"History allocated a place in a garbage heap for servants of fascists, no matter what kind of national dress they wore," Viktor Kalyuzhny said in his letter to the Green and Christians Union political faction.
Earlier, members of the Latvian parliament sent a letter to Kalyuzhny asking him to ban the Russian-made film Nazism the Baltic Way from screenings in Russia, saying it instigated ethnic hatred. The film was about the participation of Estonian and Latvian legionnaires in punitive operations on the territories of Russia and Belarus during World War II.
"Today, no one in Russia can ban from screening the film product of a private company on private television channels," Kalyuzhny said.
In August 2005, the Russian Foreign Ministry said Europe and the international community were ignoring the sharp growth in neo-fascist and revanchist sentiment in Latvia.

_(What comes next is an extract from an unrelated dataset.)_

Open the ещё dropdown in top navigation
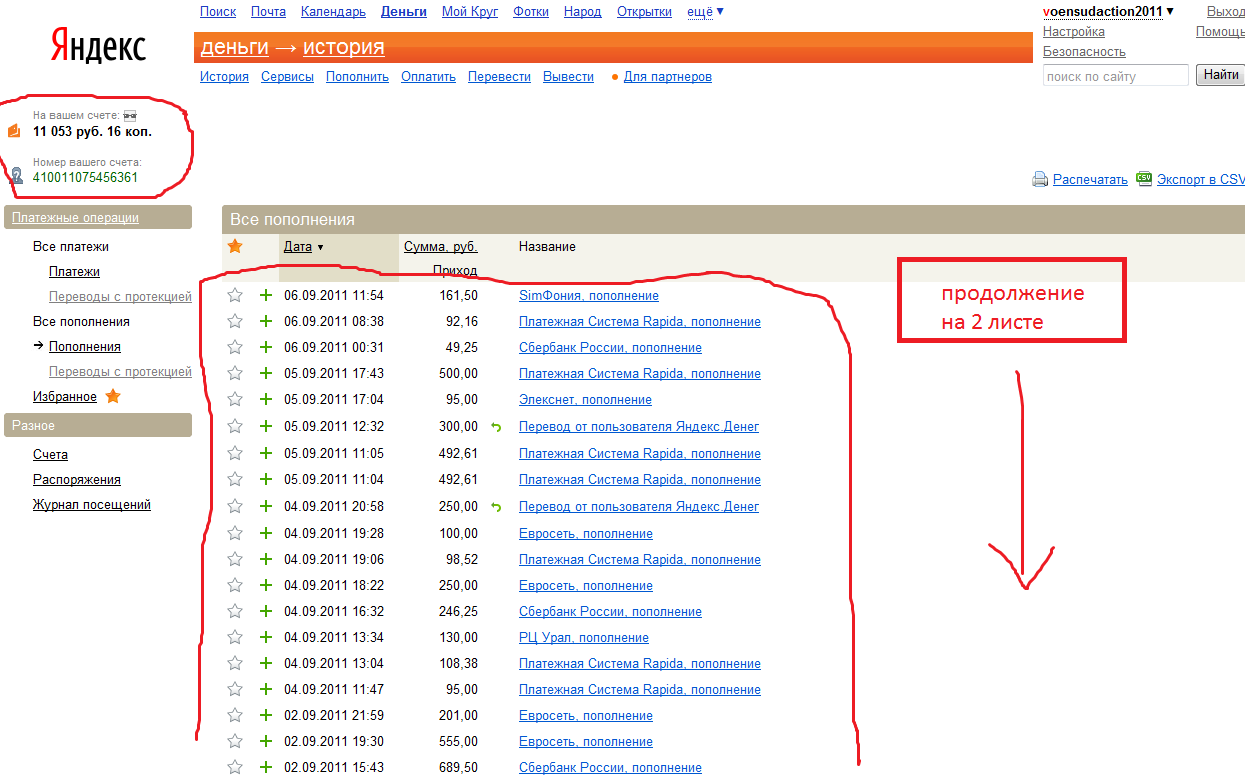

The ministry said that, on August 13, 2005, the seventh annual parade of former Waffen SS Nazi officers was held in Smarda in the Tukumse Region in Latvia. Among the guests were the chairman of the Latvian parliamentary faction of the New Time Party Karlis Shadurskis, parliament members from the Fatherland and Freedom party Yuris Dobelis and Peteris Tabuns and the former head of the parliamentary Foreign Affairs Committee Alexander Kirchsteins.